The anterior urethra of PBS patients is usually normal. However, several anomalies have been described, including urethral atresia and megalourethra. Urethral atresia is usually fatal unless associated with a patent urachus. On the other hand, PBS is associated with two types of megalourethra. Scaphoid megalourethra is the deficiency of corpus spongiosum with intact bilateral corpora cavernosa ( Fig. 61.5 ). This is the most common and less severe form. Fusiform megalourethra occurs when there is complete absence of corpus cavernosum and corpus spongiosum. With the fusiform megalourethra, when the patient voids, the entire penis will enlarge, while with the scaphoid megalourethra, only the anterior urethra dilates with voiding. Megalourethra is more commonly seen in PBS than any other syndromes, with 50% of cases associated to PBS.

Fig. 61.5, This photograph shows a boy with a scaphoid megalourethra.

Prostate and Accessory Sex Organs

As mentioned, PBS children have hypoplasia of the prostate that causes dilation of the posterior urethra ( Fig. 61.6 ). The normal prostatic smooth muscle and epithelium are replaced by connective tissue. The prostatic urethra tapers as it becomes membranous due to redundant folds of mucosa that may give the impression of obstruction on imaging. Although rare, actual obstructive lesions of the distal posterior urethra have been described in 20% of cases. These lesions include urethral atresia, valves, urethral stenosis, and urethral diverticulum.

Fig. 61.6, Posterior urethral dilation (asterisk) is often found in children with PBS. This dilation is similar to that seen in boys with posterior urethral valves.

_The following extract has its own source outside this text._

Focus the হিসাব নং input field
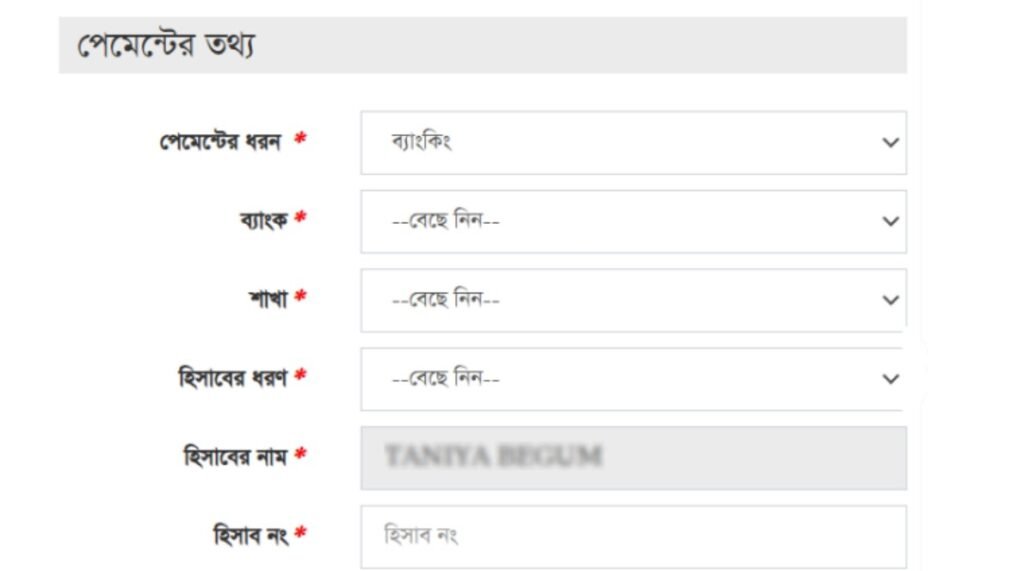Image resolution: width=1024 pixels, height=571 pixels. coord(633,537)
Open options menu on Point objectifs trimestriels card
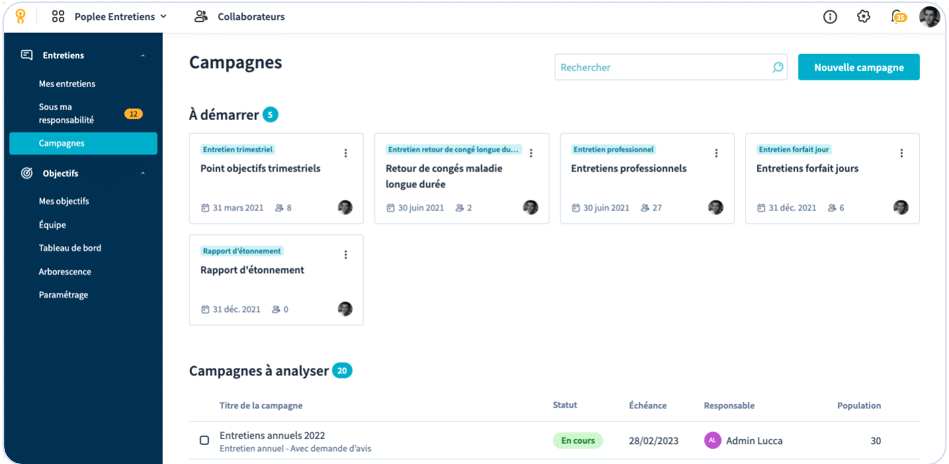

Adult men with PBS usually will have infertility that is multifactorial in etiology due to cryptorchidism, prostate secretory disorders, and retrograde ejaculation. Ejaculatory failure may occur due to the lack of normal prostatic tissue. Retrograde ejaculation can result from the incompetent bladder neck. In addition, the vas and the seminal vesicles typically have atresia, but dilation of these structures has also been described. Furthermore, there may be poor attachment between the testis and epididymis and between the efferent duct and the rete testis.